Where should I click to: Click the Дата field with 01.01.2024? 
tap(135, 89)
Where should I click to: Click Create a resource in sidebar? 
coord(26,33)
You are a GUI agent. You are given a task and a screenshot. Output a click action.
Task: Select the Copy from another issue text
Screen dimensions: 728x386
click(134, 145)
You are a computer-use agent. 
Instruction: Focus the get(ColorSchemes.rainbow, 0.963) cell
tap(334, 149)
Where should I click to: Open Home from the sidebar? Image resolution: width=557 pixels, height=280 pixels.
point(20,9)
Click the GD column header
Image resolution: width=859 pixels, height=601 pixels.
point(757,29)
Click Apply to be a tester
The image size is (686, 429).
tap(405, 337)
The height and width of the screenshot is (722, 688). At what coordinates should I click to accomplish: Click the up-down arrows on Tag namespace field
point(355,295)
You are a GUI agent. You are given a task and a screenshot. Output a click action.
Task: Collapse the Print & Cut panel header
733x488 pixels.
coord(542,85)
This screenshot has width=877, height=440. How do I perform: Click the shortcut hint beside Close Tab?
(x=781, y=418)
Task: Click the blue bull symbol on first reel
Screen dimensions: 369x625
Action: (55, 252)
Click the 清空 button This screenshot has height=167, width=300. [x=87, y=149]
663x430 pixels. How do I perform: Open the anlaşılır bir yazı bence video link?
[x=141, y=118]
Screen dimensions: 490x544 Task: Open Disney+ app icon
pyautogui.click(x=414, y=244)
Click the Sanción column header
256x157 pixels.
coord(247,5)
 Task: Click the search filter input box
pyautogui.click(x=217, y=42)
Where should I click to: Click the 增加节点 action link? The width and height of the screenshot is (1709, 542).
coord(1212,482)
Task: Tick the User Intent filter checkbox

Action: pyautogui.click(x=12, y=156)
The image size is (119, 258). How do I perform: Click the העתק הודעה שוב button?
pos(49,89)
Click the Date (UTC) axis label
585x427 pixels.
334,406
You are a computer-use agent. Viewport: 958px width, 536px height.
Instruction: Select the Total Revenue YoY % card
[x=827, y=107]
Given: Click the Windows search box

• Exercise brief: Could you find every line in the records above that contains the word "computer" and copy it?

• Task result:
You are a computer-use agent. 
You are a computer-use agent. Viewport: 958px width, 536px height.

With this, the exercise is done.